__PROBLEM TO SOLVE__
The lines to be copied are those below that contain "Reload".

##############################

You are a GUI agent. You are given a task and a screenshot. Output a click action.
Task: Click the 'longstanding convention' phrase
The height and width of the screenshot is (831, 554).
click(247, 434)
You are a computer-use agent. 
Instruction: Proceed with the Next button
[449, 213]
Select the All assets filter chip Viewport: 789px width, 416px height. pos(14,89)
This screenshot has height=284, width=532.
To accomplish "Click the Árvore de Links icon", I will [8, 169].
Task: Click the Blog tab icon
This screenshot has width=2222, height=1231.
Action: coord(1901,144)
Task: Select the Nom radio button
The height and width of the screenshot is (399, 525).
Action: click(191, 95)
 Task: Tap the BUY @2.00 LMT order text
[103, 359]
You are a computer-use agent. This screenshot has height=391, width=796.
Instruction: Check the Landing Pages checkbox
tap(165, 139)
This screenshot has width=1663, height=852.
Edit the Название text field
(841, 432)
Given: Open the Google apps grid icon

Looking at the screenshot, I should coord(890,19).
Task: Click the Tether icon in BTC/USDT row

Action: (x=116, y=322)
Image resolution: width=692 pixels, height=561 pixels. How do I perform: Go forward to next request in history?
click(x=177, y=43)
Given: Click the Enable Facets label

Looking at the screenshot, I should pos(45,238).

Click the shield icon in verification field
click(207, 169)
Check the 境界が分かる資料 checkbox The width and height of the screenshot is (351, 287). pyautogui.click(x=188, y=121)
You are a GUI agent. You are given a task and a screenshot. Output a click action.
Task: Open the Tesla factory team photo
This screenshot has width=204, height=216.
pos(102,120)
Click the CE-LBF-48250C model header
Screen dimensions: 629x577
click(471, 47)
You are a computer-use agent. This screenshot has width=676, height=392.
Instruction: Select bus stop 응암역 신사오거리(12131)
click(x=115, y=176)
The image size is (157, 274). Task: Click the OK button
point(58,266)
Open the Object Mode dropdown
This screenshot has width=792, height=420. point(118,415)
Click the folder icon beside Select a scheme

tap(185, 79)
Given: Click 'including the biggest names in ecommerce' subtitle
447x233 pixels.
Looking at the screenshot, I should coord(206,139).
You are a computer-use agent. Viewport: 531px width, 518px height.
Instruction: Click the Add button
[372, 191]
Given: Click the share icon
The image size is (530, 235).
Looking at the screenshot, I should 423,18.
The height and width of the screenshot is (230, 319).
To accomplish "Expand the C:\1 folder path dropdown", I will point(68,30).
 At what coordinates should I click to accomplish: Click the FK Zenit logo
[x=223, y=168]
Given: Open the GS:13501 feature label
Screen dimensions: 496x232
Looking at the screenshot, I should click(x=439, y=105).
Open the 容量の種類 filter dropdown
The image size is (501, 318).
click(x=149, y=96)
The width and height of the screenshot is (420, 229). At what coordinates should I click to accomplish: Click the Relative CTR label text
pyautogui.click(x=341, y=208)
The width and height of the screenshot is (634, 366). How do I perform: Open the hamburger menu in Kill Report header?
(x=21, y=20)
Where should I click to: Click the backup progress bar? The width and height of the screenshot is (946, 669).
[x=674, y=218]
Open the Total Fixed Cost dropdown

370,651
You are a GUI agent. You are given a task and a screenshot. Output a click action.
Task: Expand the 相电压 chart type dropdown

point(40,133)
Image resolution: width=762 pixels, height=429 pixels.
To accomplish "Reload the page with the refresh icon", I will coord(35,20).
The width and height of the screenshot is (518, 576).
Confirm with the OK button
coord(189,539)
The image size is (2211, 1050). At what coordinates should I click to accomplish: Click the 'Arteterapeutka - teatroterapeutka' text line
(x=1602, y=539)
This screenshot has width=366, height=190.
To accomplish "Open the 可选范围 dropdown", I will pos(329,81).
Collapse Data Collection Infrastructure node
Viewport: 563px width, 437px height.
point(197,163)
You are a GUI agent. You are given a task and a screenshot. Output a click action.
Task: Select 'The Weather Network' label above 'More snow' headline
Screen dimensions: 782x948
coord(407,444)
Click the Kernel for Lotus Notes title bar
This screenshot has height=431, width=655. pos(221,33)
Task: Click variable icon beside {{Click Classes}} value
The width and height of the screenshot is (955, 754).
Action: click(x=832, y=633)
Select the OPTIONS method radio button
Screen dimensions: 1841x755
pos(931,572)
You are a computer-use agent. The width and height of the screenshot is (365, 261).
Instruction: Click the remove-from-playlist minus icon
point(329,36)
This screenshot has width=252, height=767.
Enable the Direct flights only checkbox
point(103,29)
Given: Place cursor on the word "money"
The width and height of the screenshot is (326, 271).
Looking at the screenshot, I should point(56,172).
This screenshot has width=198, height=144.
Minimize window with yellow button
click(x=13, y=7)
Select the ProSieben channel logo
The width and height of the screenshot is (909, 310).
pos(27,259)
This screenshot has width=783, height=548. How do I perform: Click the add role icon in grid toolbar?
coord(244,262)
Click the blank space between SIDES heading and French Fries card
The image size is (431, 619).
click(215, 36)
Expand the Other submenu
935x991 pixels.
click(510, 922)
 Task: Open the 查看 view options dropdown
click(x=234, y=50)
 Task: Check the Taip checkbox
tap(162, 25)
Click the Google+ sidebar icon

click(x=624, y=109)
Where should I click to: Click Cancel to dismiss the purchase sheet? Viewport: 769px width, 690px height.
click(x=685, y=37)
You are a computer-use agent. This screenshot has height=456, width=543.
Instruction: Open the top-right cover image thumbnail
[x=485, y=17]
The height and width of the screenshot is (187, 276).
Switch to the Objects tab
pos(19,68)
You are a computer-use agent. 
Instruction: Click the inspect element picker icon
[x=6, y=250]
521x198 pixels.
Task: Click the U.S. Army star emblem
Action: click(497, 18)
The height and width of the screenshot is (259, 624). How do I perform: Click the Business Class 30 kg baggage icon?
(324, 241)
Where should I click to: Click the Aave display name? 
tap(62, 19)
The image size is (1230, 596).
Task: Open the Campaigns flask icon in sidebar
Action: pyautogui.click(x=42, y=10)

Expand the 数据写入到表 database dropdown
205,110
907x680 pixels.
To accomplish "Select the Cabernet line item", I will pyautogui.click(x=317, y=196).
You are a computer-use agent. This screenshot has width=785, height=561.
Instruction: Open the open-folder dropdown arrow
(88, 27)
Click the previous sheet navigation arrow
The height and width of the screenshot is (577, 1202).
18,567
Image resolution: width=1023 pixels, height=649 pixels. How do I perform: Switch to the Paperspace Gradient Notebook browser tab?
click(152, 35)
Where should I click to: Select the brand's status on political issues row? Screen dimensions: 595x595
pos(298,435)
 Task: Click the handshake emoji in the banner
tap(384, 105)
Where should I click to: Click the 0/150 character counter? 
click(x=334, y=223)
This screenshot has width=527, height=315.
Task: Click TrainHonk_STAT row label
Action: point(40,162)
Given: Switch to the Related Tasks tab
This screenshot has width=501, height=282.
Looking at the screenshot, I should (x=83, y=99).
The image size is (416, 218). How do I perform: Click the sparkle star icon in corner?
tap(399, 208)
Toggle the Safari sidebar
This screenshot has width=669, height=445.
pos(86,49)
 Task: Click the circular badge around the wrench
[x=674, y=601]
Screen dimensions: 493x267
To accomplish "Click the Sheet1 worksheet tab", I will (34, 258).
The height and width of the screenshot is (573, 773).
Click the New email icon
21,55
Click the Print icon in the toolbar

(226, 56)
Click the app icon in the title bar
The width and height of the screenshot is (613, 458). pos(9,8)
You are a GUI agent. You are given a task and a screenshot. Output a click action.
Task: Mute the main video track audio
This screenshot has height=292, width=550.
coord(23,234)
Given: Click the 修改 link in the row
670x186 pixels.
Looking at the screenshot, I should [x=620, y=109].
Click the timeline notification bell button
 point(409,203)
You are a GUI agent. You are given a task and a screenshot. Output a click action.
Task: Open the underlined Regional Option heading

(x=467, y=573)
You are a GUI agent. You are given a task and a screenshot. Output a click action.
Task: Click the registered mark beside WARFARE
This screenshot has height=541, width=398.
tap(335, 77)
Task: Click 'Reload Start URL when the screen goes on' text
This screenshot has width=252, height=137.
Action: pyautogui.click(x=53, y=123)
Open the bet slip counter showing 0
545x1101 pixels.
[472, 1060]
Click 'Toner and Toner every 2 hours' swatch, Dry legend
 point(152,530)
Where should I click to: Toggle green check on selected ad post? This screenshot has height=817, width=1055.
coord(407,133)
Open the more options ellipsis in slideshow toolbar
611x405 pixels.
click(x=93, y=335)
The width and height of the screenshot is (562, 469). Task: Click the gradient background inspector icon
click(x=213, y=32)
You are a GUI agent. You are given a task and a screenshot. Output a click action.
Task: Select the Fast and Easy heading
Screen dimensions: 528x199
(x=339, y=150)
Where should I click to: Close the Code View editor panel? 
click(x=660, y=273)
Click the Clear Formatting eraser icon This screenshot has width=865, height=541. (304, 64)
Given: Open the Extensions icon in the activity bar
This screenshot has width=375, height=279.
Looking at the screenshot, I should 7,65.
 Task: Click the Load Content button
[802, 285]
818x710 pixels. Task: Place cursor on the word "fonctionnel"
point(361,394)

##############################

__SOLUTION BELOW__
To accomplish "Reload the page with the refresh icon", I will coord(35,20).
Task: Click 'Reload Start URL when the screen goes on' text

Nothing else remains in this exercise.